--- INPUT DATA Enclosed Below ---
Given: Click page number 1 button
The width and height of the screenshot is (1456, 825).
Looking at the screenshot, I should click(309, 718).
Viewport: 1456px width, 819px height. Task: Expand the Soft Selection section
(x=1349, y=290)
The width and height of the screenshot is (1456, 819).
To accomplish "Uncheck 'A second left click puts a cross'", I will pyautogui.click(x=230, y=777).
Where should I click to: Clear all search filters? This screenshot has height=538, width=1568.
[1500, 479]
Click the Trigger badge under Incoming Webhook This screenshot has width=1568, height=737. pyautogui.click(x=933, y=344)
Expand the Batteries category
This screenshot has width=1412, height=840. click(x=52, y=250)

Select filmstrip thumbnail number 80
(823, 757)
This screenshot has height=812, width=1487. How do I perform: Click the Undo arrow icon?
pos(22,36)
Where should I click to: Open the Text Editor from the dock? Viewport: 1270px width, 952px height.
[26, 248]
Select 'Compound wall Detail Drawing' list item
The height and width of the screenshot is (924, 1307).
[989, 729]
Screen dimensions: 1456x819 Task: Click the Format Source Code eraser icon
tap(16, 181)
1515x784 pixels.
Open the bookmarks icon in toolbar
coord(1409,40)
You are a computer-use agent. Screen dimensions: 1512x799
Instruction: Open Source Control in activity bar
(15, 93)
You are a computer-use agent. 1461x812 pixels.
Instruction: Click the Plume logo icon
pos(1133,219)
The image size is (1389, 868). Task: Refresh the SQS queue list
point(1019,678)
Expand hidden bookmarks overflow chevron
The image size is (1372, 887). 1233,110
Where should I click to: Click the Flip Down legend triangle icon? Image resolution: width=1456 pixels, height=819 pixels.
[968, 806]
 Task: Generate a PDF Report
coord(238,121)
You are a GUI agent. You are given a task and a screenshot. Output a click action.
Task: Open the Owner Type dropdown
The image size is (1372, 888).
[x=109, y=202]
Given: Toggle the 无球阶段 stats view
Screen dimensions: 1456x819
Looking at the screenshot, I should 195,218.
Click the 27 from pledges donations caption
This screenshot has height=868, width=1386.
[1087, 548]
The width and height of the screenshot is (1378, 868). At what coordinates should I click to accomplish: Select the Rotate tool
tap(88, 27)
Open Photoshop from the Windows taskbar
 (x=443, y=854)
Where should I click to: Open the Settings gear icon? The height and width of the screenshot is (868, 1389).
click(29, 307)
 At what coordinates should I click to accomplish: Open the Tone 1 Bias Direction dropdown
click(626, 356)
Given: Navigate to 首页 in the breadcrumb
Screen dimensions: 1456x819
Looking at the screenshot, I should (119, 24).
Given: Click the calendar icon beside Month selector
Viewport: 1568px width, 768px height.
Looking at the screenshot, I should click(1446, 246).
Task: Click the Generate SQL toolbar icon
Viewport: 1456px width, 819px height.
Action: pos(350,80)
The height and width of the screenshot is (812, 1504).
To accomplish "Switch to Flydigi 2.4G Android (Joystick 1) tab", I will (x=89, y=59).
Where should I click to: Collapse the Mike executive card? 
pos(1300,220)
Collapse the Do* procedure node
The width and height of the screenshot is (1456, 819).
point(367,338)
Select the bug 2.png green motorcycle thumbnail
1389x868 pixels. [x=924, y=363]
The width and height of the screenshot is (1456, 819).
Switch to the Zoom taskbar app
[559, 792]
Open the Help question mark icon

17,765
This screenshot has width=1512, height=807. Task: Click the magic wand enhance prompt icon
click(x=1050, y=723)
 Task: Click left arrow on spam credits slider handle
--- End of Enclosed INPUT DATA ---
- _WORK ITEM_:
Each line from the top of the entries above through the line containing "You are a computer-use agent. Screen" must be transcribed exactly, and no other line may appear.

- _EXPECTED OUTPUT_:
Given: Click page number 1 button
The width and height of the screenshot is (1456, 825).
Looking at the screenshot, I should click(309, 718).
Viewport: 1456px width, 819px height. Task: Expand the Soft Selection section
(x=1349, y=290)
The width and height of the screenshot is (1456, 819).
To accomplish "Uncheck 'A second left click puts a cross'", I will pyautogui.click(x=230, y=777).
Where should I click to: Clear all search filters? This screenshot has height=538, width=1568.
[1500, 479]
Click the Trigger badge under Incoming Webhook This screenshot has width=1568, height=737. pyautogui.click(x=933, y=344)
Expand the Batteries category
This screenshot has width=1412, height=840. click(x=52, y=250)

Select filmstrip thumbnail number 80
(823, 757)
This screenshot has height=812, width=1487. How do I perform: Click the Undo arrow icon?
pos(22,36)
Where should I click to: Open the Text Editor from the dock? Viewport: 1270px width, 952px height.
[26, 248]
Select 'Compound wall Detail Drawing' list item
The height and width of the screenshot is (924, 1307).
[989, 729]
Screen dimensions: 1456x819 Task: Click the Format Source Code eraser icon
tap(16, 181)
1515x784 pixels.
Open the bookmarks icon in toolbar
coord(1409,40)
You are a computer-use agent. Screen dimensions: 1512x799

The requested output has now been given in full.